::: EXTRACTED DATA :::

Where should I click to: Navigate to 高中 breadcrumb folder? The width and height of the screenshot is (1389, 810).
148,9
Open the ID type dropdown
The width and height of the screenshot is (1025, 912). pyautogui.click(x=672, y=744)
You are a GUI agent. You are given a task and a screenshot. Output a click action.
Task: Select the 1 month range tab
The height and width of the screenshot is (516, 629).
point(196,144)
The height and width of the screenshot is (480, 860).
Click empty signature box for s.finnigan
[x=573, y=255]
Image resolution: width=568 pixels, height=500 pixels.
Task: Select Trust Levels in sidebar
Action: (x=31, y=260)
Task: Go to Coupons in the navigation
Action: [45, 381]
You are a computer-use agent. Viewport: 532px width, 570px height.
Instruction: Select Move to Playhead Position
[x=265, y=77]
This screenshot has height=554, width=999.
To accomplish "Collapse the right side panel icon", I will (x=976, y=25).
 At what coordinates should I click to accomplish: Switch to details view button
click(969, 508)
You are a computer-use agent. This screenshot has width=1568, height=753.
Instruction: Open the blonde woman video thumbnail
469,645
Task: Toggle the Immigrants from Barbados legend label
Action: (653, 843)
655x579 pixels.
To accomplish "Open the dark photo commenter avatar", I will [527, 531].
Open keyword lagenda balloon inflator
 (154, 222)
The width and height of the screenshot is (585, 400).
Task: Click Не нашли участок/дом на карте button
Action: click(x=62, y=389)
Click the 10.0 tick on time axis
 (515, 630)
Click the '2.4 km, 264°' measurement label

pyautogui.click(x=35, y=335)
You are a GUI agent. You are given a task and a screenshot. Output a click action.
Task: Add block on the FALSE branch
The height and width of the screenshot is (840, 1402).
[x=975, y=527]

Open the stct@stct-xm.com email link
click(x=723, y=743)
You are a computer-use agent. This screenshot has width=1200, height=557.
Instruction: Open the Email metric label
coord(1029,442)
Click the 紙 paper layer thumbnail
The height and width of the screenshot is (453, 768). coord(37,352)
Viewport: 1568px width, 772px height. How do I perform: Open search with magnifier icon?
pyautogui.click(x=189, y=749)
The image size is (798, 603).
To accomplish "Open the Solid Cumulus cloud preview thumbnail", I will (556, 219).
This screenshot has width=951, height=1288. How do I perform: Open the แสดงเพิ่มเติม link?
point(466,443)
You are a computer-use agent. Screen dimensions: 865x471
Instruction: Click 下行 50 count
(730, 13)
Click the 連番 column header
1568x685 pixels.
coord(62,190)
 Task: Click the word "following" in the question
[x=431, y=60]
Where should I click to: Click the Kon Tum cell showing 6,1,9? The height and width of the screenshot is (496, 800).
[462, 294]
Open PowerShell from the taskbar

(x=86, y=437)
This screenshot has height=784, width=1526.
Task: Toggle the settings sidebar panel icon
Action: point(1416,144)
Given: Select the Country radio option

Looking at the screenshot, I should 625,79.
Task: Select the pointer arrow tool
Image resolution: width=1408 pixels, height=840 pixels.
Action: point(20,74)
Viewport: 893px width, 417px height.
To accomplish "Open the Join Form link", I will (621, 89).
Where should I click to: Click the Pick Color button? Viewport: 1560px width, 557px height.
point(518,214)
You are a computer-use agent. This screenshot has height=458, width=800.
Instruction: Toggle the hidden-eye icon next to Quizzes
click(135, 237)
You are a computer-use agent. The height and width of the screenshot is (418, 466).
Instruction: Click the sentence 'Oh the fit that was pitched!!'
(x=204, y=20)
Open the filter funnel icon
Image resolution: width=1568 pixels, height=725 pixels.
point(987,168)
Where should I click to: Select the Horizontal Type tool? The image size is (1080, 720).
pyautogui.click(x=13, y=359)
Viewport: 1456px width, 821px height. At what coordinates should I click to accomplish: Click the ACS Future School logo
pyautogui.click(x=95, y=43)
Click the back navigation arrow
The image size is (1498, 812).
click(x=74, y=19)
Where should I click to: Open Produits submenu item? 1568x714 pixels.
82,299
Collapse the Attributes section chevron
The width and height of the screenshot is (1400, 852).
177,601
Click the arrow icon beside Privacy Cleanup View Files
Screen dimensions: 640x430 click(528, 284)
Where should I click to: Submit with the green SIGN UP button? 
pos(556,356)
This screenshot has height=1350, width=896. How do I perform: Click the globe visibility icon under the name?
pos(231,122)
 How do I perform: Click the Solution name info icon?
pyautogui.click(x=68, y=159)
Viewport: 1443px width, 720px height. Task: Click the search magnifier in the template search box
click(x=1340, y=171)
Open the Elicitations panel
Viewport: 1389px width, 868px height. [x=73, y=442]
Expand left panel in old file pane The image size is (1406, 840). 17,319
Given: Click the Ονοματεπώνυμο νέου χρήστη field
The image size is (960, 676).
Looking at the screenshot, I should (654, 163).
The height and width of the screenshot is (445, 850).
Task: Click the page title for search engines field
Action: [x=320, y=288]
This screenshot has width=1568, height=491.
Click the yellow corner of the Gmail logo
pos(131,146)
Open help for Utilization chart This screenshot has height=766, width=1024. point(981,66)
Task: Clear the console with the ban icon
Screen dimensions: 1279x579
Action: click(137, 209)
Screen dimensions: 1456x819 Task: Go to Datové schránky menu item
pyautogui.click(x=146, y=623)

:::

__SHORT TASK__:
Put the lines of the excerpt into a JSON list of strings, with one string per line, leaving out blank lines.

__SOLUTION TO THIS PROBLEM__:
[
  "Where should I click to: Navigate to 高中 breadcrumb folder? The width and height of the screenshot is (1389, 810).",
  "148,9",
  "Open the ID type dropdown",
  "The width and height of the screenshot is (1025, 912). pyautogui.click(x=672, y=744)",
  "You are a GUI agent. You are given a task and a screenshot. Output a click action.",
  "Task: Select the 1 month range tab",
  "The height and width of the screenshot is (516, 629).",
  "point(196,144)",
  "The height and width of the screenshot is (480, 860).",
  "Click empty signature box for s.finnigan",
  "[x=573, y=255]",
  "Image resolution: width=568 pixels, height=500 pixels.",
  "Task: Select Trust Levels in sidebar",
  "Action: (x=31, y=260)",
  "Task: Go to Coupons in the navigation",
  "Action: [45, 381]",
  "You are a computer-use agent. Viewport: 532px width, 570px height.",
  "Instruction: Select Move to Playhead Position",
  "[x=265, y=77]",
  "This screenshot has height=554, width=999.",
  "To accomplish \"Collapse the right side panel icon\", I will (x=976, y=25).",
  " At what coordinates should I click to accomplish: Switch to details view button",
  "click(969, 508)",
  "You are a computer-use agent. This screenshot has width=1568, height=753.",
  "Instruction: Open the blonde woman video thumbnail",
  "469,645",
  "Task: Toggle the Immigrants from Barbados legend label",
  "Action: (653, 843)",
  "655x579 pixels.",
  "To accomplish \"Open the dark photo commenter avatar\", I will [527, 531].",
  "Open keyword lagenda balloon inflator",
  " (154, 222)",
  "The width and height of the screenshot is (585, 400).",
  "Task: Click Не нашли участок/дом на карте button",
  "Action: click(x=62, y=389)",
  "Click the 10.0 tick on time axis",
  " (515, 630)",
  "Click the '2.4 km, 264°' measurement label",
  "pyautogui.click(x=35, y=335)",
  "You are a GUI agent. You are given a task and a screenshot. Output a click action.",
  "Task: Add block on the FALSE branch",
  "The height and width of the screenshot is (840, 1402).",
  "[x=975, y=527]",
  "Open the stct@stct-xm.com email link",
  "click(x=723, y=743)",
  "You are a computer-use agent. This screenshot has width=1200, height=557.",
  "Instruction: Open the Email metric label",
  "coord(1029,442)",
  "Click the 紙 paper layer thumbnail",
  "The height and width of the screenshot is (453, 768). coord(37,352)",
  "Viewport: 1568px width, 772px height. How do I perform: Open search with magnifier icon?",
  "pyautogui.click(x=189, y=749)",
  "The image size is (798, 603).",
  "To accomplish \"Open the Solid Cumulus cloud preview thumbnail\", I will (556, 219).",
  "This screenshot has width=951, height=1288. How do I perform: Open the แสดงเพิ่มเติม link?",
  "point(466,443)",
  "You are a computer-use agent. Screen dimensions: 865x471",
  "Instruction: Click 下行 50 count",
  "(730, 13)",
  "Click the 連番 column header",
  "1568x685 pixels.",
  "coord(62,190)",
  " Task: Click the word \"following\" in the question",
  "[x=431, y=60]",
  "Where should I click to: Click the Kon Tum cell showing 6,1,9? The height and width of the screenshot is (496, 800).",
  "[462, 294]",
  "Open PowerShell from the taskbar",
  "(x=86, y=437)",
  "This screenshot has height=784, width=1526.",
  "Task: Toggle the settings sidebar panel icon",
  "Action: point(1416,144)",
  "Given: Select the Country radio option",
  "Looking at the screenshot, I should 625,79.",
  "Task: Select the pointer arrow tool",
  "Image resolution: width=1408 pixels, height=840 pixels.",
  "Action: point(20,74)",
  "Viewport: 893px width, 417px height.",
  "To accomplish \"Open the Join Form link\", I will (621, 89).",
  "Where should I click to: Click the Pick Color button? Viewport: 1560px width, 557px height.",
  "point(518,214)",
  "You are a computer-use agent. This screenshot has height=458, width=800.",
  "Instruction: Toggle the hidden-eye icon next to Quizzes",
  "click(135, 237)",
  "You are a computer-use agent. The height and width of the screenshot is (418, 466).",
  "Instruction: Click the sentence 'Oh the fit that was pitched!!'",
  "(x=204, y=20)",
  "Open the filter funnel icon",
  "Image resolution: width=1568 pixels, height=725 pixels.",
  "point(987,168)",
  "Where should I click to: Select the Horizontal Type tool? The image size is (1080, 720).",
  "pyautogui.click(x=13, y=359)",
  "Viewport: 1456px width, 821px height. At what coordinates should I click to accomplish: Click the ACS Future School logo",
  "pyautogui.click(x=95, y=43)",
  "Click the back navigation arrow",
  "The image size is (1498, 812).",
  "click(x=74, y=19)",
  "Where should I click to: Open Produits submenu item? 1568x714 pixels.",
  "82,299",
  "Collapse the Attributes section chevron",
  "The width and height of the screenshot is (1400, 852).",
  "177,601",
  "Click the arrow icon beside Privacy Cleanup View Files",
  "Screen dimensions: 640x430 click(528, 284)",
  "Where should I click to: Submit with the green SIGN UP button? ",
  "pos(556,356)",
  "This screenshot has height=1350, width=896. How do I perform: Click the globe visibility icon under the name?",
  "pos(231,122)",
  " How do I perform: Click the Solution name info icon?",
  "pyautogui.click(x=68, y=159)",
  "Viewport: 1443px width, 720px height. Task: Click the search magnifier in the template search box",
  "click(x=1340, y=171)",
  "Open the Elicitations panel",
  "Viewport: 1389px width, 868px height. [x=73, y=442]",
  "Expand left panel in old file pane The image size is (1406, 840). 17,319",
  "Given: Click the Ονοματεπώνυμο νέου χρήστη field",
  "The image size is (960, 676).",
  "Looking at the screenshot, I should (654, 163).",
  "The height and width of the screenshot is (445, 850).",
  "Task: Click the page title for search engines field",
  "Action: [x=320, y=288]",
  "This screenshot has width=1568, height=491.",
  "Click the yellow corner of the Gmail logo",
  "pos(131,146)",
  "Open help for Utilization chart This screenshot has height=766, width=1024. point(981,66)",
  "Task: Clear the console with the ban icon",
  "Screen dimensions: 1279x579",
  "Action: click(137, 209)",
  "Screen dimensions: 1456x819 Task: Go to Datové schránky menu item",
  "pyautogui.click(x=146, y=623)"
]